> [Problem details] Across all the lines of the following material, count those that include the word "folder" and give only the result.

> [The records]
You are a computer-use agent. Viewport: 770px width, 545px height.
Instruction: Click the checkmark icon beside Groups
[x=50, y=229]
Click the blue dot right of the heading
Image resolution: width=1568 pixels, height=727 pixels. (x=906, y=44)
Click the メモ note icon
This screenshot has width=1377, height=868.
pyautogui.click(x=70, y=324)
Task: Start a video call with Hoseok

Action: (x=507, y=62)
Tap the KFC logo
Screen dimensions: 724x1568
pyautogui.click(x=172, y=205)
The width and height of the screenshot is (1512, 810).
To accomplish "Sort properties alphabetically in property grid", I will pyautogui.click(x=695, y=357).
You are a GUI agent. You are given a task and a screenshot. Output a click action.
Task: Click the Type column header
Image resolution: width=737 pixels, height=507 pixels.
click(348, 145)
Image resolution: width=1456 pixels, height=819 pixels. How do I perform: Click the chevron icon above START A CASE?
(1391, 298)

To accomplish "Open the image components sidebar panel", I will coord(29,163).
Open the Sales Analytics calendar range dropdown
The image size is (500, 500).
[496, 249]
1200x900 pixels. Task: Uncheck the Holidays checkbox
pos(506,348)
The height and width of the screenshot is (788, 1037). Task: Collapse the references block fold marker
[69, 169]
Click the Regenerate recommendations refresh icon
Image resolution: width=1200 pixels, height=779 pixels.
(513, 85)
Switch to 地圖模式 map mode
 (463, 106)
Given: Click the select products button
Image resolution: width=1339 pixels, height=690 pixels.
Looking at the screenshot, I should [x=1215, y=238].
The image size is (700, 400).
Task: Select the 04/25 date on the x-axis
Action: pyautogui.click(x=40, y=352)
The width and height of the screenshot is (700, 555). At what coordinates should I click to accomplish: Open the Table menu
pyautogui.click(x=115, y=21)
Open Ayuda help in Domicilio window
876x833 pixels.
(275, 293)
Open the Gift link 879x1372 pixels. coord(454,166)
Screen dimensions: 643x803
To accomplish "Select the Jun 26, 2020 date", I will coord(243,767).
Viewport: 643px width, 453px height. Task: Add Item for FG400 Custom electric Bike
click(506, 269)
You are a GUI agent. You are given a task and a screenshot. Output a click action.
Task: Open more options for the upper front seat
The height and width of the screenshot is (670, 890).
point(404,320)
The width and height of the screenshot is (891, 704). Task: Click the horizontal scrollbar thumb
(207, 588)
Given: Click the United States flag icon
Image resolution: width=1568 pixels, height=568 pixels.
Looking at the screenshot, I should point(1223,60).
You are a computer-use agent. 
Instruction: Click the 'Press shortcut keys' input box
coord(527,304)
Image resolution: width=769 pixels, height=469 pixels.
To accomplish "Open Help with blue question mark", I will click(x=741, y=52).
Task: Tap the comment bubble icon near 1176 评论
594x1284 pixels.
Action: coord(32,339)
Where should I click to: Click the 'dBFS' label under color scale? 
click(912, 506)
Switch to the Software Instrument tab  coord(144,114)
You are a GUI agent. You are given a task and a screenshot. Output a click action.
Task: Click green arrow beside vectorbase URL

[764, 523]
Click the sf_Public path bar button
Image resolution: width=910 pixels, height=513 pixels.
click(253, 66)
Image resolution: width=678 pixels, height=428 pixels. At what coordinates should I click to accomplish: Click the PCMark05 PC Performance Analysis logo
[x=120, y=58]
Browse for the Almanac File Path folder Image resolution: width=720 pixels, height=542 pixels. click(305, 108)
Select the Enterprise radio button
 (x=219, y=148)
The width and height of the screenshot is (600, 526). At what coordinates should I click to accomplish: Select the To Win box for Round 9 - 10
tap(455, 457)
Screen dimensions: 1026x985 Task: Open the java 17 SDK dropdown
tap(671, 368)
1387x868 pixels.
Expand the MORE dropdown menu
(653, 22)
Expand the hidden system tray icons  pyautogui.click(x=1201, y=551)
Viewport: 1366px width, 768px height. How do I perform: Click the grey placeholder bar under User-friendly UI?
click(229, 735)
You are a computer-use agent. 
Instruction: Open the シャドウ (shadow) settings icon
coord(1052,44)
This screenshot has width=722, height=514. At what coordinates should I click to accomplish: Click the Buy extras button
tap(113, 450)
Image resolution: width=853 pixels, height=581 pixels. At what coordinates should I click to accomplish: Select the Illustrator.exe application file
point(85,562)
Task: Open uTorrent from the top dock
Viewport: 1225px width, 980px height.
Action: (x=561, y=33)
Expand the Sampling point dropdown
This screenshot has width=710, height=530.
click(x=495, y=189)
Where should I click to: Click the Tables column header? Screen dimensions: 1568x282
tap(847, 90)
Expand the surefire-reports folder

> [Solved exercise] 2